Movie Review by Siobhan Daly
Starring: James McAvoy, Alive Eve, Rebecca Hall, Catherine Tate, Dominic Cooper
Director: Tom Vaughan
STARTER FOR TEN is the latest film to try and capitalise on the international passion for Brit rom-coms. Based on the novel by David Nicholls who also adapted it for screen, it focuses on the life and loves of Brian Jackson (James McAvoy), a young boy from the wrong side of the academic tracks trying to navigate the tempestuous trials of adolescence and university life during the mid-1980s.
As a student in his first year at Bristol University, Brian is set for academic success but he has more to contend with than just the intricacies of Shakespeare. The boy-done-good from Essex is thrown out of his comfortable world living at home with Mum (played with wonderful comic timing by Catherine Tate) into an obligatory Withnail and I style Uni houseshare and the awkwardness of a whole new life.
Brian studiously tries out for the University Challenge team, only to find himself with a new problem – women. Alice Harbinson (Alice Eve) is a posh, dizzy blonde that Brian inexplicably falls for. Preferring, like many teenage boys before him, looks over content, he obliviously blunders his way past the understatedly pretty political campaigner, Molly Ringwald-esque, Rebecca Epstein (Rebecca Hall). Along the way to true love, he contends with class issues, betrayal and a lot of self-learning. Will he end up with the right girl? Will he learn the difference between knowledge and wisdom
James McAvoy outacts everyone whenever he is on screen. The only actor who could hold their own against him was Catherine Tate and even distinguished actors Charles Dance and Lindsey Duncan put in surprisingly limp performances. McAvoy is an outstanding talent who is adorable, winning and awkward without being ingratiating or irritating. He handles the comic and dramatic moments his role demands with equal finesse and ability. Perhaps it is unfortunate for other members of the cast to have to act alongside such a versatile and brilliant thesp, highlighting their shortcomings more than might have happened otherwise. Particularly cringingly hammy acting came from Benedict Cumberbatch as Bristol’s University Challenge team captain Patrick and Alice Eve is also startlingly lacklustre and dull as Brian’s love interest, relying rather on her pout than any semblance of talent to flounder through this film. Mark Gatiss puts in a fantastic cameo as University Challenge host Bamber Gascoigne, while Dominic Cooper is also noteworthy as Spencer, Brian’s rough-and-ready friend from back home who embarrasses him in front of his more educated friends and sleeps with his love interest.
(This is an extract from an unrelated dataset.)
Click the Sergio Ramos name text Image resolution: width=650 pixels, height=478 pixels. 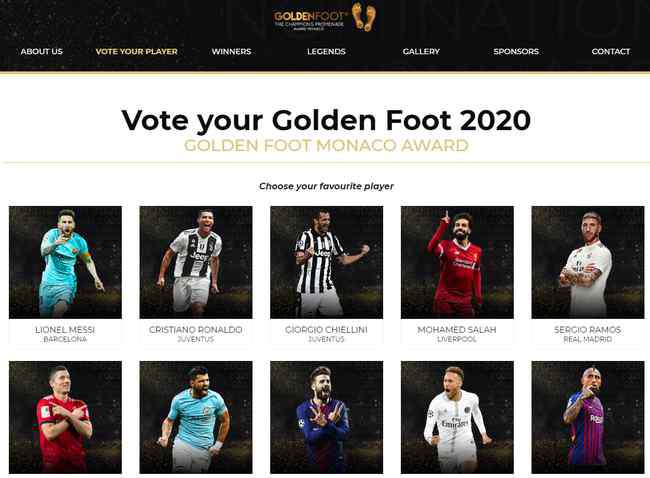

STARTER FOR TEN may aspire towards the lofty heights of NOTTING HILL or FOUR WEDDINGS AND A FUNERAL but it falls short of its potential, carried only by James McAvoy’s great performance. It is an enjoyable film, rather like a cross between a John Hughes production such as THE BREAKFAST CLUB and the 80s adolescent rite of passage flick GREGORY’S GIRL, but one which is unlikely to ever be a classic.